Segment Open

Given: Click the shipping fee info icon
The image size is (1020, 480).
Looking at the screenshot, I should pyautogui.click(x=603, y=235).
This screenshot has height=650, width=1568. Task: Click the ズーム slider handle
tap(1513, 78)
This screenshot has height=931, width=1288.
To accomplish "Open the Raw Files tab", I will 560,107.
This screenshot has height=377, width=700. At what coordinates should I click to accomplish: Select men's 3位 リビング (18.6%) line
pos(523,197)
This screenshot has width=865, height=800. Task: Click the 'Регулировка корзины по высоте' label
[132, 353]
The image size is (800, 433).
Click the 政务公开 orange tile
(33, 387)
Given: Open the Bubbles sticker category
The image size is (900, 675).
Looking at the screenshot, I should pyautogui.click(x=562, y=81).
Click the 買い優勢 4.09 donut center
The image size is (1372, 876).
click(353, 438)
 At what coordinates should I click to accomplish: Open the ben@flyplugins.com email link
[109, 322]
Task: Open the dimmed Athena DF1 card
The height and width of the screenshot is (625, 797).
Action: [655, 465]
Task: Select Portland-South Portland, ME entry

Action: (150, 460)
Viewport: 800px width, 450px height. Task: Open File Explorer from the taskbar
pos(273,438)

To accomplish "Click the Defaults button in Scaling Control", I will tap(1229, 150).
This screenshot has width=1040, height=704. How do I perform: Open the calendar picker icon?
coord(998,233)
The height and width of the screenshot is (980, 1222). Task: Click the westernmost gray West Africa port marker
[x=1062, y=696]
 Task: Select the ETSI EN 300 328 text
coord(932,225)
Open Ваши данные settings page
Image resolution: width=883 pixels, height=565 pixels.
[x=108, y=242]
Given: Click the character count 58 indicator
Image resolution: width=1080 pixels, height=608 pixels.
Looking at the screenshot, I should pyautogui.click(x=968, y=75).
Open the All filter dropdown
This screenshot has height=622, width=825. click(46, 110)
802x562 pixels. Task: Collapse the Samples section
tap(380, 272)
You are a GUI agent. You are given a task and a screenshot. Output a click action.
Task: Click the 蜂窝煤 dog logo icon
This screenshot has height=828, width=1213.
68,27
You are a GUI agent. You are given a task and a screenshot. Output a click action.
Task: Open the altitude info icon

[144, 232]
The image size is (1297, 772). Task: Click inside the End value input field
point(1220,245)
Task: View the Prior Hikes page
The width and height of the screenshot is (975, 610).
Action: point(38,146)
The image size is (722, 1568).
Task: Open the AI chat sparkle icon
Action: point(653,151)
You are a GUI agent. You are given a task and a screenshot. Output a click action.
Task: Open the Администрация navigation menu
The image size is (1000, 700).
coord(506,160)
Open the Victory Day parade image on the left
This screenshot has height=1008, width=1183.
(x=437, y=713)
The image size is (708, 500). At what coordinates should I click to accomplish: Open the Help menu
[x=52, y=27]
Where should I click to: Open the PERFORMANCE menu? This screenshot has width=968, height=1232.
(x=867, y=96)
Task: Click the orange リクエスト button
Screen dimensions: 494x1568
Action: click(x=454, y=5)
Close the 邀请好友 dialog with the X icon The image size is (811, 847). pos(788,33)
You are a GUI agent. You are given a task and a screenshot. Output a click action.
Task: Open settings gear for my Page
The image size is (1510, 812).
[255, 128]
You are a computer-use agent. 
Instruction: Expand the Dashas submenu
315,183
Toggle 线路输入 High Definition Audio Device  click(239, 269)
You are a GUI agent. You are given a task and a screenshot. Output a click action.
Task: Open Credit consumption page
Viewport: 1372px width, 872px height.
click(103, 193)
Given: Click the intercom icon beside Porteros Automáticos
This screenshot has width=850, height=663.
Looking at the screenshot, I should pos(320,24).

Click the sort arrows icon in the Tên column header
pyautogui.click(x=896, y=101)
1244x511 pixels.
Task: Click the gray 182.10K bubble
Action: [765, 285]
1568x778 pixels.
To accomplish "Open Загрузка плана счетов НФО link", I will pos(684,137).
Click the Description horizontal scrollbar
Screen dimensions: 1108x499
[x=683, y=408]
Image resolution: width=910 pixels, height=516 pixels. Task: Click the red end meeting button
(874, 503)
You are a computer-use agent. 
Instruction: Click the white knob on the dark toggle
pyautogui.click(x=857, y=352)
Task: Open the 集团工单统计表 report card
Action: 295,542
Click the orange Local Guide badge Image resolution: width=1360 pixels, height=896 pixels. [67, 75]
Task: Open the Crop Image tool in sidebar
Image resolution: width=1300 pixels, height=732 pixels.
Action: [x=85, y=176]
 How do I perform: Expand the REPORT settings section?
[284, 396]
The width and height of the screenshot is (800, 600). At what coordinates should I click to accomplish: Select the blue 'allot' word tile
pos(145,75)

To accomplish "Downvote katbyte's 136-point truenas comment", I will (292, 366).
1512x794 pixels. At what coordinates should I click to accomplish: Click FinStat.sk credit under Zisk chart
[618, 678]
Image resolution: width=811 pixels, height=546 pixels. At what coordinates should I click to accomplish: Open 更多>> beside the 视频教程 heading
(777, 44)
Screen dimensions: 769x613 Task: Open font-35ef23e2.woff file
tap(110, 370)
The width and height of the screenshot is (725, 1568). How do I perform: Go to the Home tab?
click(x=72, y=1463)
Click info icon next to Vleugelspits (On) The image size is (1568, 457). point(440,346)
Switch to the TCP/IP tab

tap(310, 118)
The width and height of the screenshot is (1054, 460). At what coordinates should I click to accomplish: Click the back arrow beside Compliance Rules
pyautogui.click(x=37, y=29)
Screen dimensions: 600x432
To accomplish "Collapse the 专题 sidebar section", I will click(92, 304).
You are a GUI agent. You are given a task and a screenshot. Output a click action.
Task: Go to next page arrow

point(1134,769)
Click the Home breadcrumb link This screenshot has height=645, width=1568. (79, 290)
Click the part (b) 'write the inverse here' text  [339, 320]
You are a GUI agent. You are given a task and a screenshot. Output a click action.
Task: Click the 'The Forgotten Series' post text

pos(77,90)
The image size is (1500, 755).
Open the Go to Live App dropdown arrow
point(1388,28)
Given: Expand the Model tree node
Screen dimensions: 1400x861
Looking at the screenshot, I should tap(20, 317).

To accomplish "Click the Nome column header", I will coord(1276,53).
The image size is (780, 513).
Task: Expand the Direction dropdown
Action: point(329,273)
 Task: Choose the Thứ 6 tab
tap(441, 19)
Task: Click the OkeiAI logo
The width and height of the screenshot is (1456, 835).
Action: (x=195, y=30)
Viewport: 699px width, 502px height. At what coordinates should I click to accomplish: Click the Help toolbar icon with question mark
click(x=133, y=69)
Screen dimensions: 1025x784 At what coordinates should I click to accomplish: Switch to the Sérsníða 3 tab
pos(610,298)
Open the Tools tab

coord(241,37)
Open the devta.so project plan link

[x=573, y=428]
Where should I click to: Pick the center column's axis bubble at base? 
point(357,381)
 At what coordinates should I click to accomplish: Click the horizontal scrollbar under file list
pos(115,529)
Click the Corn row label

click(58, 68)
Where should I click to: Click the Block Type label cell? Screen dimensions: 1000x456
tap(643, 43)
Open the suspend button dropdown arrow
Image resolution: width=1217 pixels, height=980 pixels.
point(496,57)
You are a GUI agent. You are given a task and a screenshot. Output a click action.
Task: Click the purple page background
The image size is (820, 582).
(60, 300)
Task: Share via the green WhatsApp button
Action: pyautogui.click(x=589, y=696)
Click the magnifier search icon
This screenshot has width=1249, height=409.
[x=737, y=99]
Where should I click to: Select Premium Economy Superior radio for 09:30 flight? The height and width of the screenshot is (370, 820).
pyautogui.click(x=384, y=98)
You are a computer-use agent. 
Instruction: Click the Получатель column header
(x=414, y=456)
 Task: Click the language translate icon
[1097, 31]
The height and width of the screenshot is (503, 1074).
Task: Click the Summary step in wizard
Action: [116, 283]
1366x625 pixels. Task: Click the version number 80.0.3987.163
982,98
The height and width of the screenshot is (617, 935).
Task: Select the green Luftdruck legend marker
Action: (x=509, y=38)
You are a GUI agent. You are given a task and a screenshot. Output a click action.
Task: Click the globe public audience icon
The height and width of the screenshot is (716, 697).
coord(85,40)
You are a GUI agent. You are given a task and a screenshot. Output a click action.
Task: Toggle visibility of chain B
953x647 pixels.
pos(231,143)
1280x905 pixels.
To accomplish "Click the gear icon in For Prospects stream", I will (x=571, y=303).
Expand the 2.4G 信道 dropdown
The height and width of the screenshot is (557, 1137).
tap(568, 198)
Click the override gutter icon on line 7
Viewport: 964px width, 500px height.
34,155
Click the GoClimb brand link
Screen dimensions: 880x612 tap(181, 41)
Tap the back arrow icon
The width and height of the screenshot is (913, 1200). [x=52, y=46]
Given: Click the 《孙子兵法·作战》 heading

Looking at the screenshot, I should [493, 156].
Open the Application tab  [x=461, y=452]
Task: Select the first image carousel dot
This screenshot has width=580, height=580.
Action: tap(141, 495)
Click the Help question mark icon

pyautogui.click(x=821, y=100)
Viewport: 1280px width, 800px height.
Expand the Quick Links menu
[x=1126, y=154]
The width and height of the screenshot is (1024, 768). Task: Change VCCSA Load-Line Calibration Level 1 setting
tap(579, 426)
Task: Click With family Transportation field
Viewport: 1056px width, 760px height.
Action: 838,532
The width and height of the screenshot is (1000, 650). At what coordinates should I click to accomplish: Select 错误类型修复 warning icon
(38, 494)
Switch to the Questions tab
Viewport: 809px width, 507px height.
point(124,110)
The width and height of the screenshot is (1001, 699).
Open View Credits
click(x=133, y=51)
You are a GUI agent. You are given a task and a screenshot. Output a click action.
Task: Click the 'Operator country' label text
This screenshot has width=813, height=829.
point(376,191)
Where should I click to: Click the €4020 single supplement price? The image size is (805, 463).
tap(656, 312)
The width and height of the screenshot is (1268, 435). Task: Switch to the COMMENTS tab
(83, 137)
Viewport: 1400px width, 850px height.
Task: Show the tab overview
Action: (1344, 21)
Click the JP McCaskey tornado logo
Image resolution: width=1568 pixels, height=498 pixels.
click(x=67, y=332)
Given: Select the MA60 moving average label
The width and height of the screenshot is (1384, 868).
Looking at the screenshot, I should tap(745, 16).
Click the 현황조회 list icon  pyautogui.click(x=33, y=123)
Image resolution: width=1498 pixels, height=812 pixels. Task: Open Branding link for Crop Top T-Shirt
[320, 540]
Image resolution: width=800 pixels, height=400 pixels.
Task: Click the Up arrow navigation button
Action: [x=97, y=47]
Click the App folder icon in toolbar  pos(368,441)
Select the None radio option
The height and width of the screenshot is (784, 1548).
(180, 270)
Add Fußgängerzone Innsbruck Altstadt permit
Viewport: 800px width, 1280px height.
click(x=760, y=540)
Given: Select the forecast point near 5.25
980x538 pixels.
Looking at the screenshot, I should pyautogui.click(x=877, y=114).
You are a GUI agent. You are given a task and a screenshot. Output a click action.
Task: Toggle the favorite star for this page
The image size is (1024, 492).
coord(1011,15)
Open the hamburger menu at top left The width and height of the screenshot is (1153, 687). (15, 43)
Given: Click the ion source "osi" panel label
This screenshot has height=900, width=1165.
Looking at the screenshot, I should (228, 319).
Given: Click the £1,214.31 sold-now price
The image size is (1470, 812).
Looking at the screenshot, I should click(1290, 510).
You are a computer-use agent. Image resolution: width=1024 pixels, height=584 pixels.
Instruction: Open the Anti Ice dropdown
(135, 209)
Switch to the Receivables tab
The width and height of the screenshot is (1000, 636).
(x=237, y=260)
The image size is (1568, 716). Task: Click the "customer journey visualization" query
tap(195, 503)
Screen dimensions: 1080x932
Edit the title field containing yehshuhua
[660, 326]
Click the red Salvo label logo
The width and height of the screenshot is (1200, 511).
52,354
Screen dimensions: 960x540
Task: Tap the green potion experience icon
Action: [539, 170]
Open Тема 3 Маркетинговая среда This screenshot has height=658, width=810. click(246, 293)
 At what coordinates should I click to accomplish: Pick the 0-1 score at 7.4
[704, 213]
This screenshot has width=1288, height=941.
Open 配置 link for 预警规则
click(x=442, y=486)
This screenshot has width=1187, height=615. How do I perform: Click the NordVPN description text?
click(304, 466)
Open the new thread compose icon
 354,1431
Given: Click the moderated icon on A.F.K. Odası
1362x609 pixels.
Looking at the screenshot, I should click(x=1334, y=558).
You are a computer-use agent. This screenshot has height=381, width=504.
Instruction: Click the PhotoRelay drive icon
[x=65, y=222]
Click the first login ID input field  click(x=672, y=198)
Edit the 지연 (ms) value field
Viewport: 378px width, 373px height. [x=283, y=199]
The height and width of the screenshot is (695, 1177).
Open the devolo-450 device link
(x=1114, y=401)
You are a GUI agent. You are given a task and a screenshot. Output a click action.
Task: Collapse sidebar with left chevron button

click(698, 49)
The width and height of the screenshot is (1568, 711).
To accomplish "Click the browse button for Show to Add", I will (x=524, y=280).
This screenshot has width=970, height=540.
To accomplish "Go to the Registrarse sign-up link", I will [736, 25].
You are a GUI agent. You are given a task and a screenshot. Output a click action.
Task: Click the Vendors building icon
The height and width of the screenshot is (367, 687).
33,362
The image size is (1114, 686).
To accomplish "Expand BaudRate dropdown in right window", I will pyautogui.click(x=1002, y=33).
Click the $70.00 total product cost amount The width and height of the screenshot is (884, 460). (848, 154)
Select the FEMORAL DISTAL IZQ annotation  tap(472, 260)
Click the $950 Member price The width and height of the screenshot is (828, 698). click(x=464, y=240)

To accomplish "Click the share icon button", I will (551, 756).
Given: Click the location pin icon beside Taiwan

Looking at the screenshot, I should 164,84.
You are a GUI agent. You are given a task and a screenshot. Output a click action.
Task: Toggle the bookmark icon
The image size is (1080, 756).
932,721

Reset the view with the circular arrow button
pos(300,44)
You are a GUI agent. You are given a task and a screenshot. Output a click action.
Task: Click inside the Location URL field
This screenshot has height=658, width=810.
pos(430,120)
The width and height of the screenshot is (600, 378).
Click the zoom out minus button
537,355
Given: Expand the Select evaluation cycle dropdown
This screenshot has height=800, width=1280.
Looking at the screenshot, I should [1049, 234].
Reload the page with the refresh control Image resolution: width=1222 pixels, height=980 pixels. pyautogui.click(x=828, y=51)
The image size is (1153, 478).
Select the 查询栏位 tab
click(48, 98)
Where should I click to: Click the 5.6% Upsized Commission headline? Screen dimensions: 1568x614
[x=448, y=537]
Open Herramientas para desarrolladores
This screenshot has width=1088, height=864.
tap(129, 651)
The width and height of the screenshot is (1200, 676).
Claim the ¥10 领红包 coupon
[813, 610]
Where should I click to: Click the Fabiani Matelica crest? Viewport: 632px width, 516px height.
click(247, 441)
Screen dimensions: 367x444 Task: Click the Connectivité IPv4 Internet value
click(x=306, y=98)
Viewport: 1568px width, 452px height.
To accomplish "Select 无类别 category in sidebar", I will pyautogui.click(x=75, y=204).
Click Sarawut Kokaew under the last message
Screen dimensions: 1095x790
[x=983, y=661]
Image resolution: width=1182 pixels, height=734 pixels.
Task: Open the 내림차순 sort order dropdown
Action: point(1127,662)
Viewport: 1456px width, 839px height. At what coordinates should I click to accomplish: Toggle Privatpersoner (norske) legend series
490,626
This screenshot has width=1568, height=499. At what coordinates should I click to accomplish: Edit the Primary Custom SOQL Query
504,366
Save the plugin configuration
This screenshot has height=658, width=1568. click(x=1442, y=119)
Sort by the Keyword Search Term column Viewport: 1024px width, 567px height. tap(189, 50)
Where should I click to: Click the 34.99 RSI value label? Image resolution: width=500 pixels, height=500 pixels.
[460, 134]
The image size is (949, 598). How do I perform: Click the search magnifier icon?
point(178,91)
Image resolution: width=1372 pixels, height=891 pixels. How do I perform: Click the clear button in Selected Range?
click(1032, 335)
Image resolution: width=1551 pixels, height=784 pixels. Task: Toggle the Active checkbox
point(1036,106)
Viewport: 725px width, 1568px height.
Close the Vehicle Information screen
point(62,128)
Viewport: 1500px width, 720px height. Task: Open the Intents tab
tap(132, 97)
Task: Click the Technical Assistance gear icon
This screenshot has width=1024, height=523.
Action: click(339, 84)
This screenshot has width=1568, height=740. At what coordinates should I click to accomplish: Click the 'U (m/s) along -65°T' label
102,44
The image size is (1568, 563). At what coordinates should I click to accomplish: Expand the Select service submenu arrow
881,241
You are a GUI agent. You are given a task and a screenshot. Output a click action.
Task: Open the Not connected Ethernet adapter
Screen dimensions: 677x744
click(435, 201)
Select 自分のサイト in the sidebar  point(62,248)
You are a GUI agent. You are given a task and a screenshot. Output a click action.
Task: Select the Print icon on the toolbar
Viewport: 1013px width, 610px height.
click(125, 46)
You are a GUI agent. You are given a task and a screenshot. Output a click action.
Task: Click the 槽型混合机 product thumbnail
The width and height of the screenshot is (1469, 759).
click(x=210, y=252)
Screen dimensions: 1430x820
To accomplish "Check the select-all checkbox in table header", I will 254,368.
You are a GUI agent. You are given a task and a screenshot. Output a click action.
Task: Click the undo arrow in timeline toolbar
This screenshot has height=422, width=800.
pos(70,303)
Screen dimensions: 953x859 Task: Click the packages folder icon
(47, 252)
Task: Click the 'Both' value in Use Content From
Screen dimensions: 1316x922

Segment Closed

→ EXERCISE INSTRUCTIONS: Please reproduce, exactly as they appear above, the lines from the line containing "This screenshot has width=1568, height=740." up to and including the line containing "Task: Open the Not connected Ethernet adapter".

→ FINAL ANSWER:
This screenshot has width=1568, height=740. At what coordinates should I click to accomplish: Click the 'U (m/s) along -65°T' label
102,44
The image size is (1568, 563). At what coordinates should I click to accomplish: Expand the Select service submenu arrow
881,241
You are a GUI agent. You are given a task and a screenshot. Output a click action.
Task: Open the Not connected Ethernet adapter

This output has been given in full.